Resource-Scalable Fully Quantum Metropolis-Hastings for Integer Linear Programming
Abstract
Integer linear programming (ILP) remains computationally challenging due to its NP-complete nature despite its central role in scheduling, logistics, and design optimization. We introduce a fully quantum Metropolis-Hastings algorithm for ILP that implements a coherent random walk over the discrete feasible region using only reversible quantum circuits, without quantum-RAM assumptions or classical pre/post-processing. Each walk step is a unitary update that prepares coherent candidate moves, evaluates the objective and constraints reversibly -- including a constraint-satisfaction counter to enforce feasibility -- and encodes Metropolis acceptance amplitudes via a low-overhead linearized rule.

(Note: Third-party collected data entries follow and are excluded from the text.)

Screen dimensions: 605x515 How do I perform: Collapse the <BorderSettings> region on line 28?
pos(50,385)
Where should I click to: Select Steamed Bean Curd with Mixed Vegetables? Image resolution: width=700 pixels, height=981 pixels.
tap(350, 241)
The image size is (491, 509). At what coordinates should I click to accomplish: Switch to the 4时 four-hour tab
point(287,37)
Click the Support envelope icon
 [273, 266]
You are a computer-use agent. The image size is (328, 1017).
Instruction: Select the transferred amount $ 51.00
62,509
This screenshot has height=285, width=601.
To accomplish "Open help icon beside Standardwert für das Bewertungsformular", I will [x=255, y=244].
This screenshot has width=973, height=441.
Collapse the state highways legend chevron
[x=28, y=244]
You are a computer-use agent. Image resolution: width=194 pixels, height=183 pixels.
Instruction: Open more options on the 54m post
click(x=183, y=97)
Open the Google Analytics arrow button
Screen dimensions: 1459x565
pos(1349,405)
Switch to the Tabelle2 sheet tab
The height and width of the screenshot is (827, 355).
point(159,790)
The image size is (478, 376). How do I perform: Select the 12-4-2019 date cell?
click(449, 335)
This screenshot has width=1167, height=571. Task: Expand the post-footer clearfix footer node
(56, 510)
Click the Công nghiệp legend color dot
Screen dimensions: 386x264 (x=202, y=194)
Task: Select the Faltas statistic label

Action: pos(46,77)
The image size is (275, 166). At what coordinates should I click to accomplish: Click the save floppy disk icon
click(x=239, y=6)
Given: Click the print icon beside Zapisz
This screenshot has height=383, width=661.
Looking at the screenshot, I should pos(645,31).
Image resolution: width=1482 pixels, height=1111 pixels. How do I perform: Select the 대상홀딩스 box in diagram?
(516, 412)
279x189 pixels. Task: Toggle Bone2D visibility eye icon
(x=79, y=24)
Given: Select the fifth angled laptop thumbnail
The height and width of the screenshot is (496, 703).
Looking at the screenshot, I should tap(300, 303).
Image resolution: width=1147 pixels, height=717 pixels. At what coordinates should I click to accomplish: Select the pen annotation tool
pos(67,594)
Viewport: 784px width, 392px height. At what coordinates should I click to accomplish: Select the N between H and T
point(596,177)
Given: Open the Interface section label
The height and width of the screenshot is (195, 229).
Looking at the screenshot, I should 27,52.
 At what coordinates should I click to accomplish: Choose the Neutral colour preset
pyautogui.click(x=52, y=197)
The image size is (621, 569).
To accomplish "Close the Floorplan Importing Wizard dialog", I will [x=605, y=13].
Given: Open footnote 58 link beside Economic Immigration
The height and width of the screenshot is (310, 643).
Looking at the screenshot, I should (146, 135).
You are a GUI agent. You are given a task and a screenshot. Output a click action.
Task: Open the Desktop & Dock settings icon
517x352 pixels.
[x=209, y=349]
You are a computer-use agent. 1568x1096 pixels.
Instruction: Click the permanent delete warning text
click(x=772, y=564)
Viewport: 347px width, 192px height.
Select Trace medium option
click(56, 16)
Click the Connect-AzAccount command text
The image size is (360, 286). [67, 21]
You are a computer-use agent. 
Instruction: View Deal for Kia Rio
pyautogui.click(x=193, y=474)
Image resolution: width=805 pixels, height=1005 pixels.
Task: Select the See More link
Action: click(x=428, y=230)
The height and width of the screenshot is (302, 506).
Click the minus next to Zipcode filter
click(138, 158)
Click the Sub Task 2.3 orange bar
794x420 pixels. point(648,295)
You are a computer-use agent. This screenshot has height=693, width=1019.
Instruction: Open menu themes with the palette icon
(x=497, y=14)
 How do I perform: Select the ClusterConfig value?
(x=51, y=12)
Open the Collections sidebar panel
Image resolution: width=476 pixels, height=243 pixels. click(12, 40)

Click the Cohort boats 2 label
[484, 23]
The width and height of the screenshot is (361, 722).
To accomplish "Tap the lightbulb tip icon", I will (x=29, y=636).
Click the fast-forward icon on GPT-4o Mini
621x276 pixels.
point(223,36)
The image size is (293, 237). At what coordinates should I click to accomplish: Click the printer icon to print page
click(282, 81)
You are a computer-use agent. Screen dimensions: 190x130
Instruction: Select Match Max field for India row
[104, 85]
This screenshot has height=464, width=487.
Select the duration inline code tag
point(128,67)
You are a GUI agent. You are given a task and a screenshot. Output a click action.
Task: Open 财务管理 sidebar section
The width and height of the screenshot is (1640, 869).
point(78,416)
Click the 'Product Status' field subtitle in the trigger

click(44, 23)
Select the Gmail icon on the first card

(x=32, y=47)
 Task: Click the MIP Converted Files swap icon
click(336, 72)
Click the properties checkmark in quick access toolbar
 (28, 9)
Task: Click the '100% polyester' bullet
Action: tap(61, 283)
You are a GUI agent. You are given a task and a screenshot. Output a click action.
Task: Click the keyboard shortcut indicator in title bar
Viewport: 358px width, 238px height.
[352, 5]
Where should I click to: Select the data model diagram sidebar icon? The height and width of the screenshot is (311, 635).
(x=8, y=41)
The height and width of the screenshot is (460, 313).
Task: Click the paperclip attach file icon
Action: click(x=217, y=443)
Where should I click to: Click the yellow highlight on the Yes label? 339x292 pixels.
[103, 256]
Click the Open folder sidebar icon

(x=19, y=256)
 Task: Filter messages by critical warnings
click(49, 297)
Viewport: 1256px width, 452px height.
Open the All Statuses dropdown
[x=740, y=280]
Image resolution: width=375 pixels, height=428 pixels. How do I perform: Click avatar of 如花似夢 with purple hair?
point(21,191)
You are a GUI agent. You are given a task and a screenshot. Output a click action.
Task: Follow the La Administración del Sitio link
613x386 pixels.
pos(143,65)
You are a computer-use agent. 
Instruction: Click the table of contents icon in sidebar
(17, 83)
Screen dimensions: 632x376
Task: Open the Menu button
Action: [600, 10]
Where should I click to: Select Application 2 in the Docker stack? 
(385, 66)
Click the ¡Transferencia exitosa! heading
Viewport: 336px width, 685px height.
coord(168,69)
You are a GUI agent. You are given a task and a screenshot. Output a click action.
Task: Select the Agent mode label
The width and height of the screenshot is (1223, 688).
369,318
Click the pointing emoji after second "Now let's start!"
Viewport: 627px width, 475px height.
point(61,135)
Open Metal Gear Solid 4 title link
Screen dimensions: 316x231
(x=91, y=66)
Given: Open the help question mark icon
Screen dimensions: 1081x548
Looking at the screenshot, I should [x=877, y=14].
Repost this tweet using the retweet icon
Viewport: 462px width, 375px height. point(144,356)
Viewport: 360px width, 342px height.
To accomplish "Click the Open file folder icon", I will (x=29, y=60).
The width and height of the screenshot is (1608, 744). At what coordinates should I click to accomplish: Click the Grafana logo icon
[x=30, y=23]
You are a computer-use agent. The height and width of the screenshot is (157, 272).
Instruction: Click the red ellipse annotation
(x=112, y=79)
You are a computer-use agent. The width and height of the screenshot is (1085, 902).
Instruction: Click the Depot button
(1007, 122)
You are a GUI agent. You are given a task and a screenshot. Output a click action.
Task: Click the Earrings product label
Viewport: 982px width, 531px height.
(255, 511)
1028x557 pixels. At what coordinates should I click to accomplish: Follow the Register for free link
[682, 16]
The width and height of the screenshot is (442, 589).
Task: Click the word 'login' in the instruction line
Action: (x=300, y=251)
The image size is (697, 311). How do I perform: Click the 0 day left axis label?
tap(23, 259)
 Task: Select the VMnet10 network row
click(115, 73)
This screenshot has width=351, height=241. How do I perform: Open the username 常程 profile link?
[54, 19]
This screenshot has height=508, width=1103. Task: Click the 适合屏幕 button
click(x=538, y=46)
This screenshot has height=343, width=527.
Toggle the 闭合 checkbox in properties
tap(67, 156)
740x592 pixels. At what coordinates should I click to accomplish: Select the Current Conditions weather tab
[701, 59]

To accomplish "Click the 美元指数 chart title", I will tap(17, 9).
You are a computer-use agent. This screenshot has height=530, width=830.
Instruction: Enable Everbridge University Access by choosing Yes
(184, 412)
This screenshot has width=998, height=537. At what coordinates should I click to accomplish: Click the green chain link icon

At the logical level, the construction uses O(n2 N) qubits to represent n integer variables over the interval [-N,\,N-1], and the Toffoli-equivalent cost per Metropolis step grows linearly with the total logical qubit count. Using explicit ripple-carry adder constructions, we support linear objectives and mixed equality/inequality constraints. Numerical circuit-level simulations on a broad ensemble of randomly generated instances validate the predicted linear resource scaling and exhibit progressive thermalization toward low-cost feasible solutions under the annealing schedule. Overall, the method provides a coherent, resource-characterized baseline for fully quantum constraint programming and a foundation for incorporating additional quantum speedups in combinatorial optimization.